Of all the lines below, output only those starting at the one with "Open Chat via" and ending at the one with "This screenshot has height=1317, width=2576.", both ends included, exactly as written.

───── The records

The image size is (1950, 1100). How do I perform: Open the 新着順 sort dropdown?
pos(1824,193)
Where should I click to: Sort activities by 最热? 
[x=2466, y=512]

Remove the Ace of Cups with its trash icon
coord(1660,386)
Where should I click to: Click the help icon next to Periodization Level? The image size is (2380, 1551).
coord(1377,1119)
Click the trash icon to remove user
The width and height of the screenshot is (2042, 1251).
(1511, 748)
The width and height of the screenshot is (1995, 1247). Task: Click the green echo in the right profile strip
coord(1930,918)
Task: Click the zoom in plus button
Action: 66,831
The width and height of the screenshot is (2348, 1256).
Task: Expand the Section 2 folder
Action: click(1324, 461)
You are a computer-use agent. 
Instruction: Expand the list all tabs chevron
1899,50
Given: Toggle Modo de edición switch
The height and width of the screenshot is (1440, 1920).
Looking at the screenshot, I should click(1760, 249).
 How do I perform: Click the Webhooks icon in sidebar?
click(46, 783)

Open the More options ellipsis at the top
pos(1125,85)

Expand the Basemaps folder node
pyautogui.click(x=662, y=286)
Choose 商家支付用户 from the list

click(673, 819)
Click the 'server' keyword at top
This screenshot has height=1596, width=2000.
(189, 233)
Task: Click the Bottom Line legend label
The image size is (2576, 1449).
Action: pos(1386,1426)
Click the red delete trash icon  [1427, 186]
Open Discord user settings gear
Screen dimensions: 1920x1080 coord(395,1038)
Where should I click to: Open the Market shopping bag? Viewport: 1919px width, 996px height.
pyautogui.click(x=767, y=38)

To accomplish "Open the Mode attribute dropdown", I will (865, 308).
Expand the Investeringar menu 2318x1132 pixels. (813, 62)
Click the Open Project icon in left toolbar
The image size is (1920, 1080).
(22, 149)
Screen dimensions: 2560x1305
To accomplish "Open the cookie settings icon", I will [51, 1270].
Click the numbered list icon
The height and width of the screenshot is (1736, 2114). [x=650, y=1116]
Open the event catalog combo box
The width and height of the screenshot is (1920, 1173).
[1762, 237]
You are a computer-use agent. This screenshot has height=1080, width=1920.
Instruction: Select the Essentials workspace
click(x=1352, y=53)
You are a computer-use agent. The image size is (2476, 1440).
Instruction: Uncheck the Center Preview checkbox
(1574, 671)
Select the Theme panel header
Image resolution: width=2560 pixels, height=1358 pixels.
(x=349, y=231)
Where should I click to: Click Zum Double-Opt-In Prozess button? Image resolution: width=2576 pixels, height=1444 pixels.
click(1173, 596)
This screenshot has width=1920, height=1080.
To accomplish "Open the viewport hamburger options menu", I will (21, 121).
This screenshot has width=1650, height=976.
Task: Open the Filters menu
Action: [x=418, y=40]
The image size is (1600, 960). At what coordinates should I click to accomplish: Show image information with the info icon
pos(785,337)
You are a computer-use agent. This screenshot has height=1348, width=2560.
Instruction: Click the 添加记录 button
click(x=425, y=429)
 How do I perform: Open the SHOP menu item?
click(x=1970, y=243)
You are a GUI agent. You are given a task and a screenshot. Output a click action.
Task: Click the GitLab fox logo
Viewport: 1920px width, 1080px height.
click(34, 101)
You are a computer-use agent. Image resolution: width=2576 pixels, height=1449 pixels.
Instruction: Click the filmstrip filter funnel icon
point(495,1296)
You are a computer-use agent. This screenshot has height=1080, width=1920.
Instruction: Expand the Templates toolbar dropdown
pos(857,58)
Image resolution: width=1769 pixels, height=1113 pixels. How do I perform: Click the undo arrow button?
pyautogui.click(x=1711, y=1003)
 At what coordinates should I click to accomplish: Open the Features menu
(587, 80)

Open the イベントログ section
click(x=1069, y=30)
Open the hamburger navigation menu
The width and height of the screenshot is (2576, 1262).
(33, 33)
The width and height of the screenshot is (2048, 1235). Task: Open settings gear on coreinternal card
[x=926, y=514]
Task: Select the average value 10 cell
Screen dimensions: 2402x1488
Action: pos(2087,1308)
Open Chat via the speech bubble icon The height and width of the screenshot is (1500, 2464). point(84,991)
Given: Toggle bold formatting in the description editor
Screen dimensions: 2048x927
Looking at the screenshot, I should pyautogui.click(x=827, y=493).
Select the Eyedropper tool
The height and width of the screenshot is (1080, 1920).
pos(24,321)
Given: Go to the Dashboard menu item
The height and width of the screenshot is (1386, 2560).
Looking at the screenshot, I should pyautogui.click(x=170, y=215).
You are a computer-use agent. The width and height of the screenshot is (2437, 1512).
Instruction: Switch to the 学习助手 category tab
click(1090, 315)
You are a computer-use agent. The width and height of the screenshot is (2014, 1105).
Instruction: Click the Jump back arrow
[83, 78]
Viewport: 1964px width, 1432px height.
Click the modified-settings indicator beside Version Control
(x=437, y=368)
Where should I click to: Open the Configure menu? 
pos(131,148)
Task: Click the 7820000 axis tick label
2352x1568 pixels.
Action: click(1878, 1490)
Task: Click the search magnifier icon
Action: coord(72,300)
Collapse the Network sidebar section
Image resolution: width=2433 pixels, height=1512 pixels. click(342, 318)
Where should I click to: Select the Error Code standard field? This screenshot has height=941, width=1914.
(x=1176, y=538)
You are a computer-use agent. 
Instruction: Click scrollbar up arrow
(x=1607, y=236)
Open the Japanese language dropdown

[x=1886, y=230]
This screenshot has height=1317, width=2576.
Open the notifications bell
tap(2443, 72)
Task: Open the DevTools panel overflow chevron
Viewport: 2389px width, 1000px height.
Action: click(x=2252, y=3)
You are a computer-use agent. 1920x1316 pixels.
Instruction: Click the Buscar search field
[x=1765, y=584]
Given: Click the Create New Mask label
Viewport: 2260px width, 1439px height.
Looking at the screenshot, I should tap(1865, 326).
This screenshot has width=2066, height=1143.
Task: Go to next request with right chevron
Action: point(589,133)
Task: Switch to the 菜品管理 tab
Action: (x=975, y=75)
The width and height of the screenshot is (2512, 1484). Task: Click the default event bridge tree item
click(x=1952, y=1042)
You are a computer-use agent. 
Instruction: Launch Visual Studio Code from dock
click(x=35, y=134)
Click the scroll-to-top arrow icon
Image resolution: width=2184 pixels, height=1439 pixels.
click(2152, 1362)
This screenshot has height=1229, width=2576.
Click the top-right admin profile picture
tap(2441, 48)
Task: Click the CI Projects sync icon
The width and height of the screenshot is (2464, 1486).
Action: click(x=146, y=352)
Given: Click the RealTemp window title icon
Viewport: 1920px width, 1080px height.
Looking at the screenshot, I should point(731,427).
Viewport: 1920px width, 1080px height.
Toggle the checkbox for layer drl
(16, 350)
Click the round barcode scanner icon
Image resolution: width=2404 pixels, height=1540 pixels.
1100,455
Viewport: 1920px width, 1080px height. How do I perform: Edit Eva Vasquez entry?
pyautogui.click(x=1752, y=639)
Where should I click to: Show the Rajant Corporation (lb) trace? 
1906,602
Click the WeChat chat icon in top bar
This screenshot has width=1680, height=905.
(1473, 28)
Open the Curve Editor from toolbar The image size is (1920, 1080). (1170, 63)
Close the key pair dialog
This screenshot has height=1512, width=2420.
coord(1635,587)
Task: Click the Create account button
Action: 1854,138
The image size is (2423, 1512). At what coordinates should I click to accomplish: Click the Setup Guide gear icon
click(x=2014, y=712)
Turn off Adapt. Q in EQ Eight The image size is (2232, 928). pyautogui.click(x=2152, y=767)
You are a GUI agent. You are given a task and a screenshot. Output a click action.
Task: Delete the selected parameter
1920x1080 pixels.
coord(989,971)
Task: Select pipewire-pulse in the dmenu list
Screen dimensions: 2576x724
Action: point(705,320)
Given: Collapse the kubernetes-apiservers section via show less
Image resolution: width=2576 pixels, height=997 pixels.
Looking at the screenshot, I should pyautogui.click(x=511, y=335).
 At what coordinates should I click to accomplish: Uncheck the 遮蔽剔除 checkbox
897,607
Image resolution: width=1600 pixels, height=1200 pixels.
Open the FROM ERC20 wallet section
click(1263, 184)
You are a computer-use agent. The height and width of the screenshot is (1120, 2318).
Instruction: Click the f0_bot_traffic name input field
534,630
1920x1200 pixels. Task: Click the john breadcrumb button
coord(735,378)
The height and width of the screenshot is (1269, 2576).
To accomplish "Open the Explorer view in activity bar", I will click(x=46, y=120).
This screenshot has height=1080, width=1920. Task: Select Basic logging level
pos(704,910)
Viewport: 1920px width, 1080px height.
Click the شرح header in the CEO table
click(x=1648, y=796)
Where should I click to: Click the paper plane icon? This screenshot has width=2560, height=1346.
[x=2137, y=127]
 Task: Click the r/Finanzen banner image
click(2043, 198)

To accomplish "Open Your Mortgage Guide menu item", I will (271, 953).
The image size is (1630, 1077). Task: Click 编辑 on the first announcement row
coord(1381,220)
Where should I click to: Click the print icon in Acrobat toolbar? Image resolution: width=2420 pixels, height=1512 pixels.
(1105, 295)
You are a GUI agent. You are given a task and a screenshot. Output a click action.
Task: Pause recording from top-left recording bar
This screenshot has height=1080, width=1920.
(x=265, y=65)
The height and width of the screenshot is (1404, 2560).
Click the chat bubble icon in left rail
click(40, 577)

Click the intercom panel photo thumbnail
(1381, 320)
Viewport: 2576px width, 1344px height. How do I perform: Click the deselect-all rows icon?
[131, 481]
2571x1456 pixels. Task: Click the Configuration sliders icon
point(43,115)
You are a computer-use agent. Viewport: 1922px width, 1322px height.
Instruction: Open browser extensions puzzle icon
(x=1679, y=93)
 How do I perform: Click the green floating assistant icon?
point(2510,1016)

──────────

▶ **Exercise solution**:
Open Chat via the speech bubble icon The height and width of the screenshot is (1500, 2464). point(84,991)
Given: Toggle bold formatting in the description editor
Screen dimensions: 2048x927
Looking at the screenshot, I should pyautogui.click(x=827, y=493).
Select the Eyedropper tool
The height and width of the screenshot is (1080, 1920).
pos(24,321)
Given: Go to the Dashboard menu item
The height and width of the screenshot is (1386, 2560).
Looking at the screenshot, I should pyautogui.click(x=170, y=215).
You are a computer-use agent. The width and height of the screenshot is (2437, 1512).
Instruction: Switch to the 学习助手 category tab
click(1090, 315)
You are a computer-use agent. The width and height of the screenshot is (2014, 1105).
Instruction: Click the Jump back arrow
[83, 78]
Viewport: 1964px width, 1432px height.
Click the modified-settings indicator beside Version Control
(x=437, y=368)
Where should I click to: Open the Configure menu? 
pos(131,148)
Task: Click the 7820000 axis tick label
2352x1568 pixels.
Action: click(1878, 1490)
Task: Click the search magnifier icon
Action: coord(72,300)
Collapse the Network sidebar section
Image resolution: width=2433 pixels, height=1512 pixels. click(342, 318)
Where should I click to: Select the Error Code standard field? This screenshot has height=941, width=1914.
(x=1176, y=538)
You are a computer-use agent. 
Instruction: Click scrollbar up arrow
(x=1607, y=236)
Open the Japanese language dropdown

[x=1886, y=230]
This screenshot has height=1317, width=2576.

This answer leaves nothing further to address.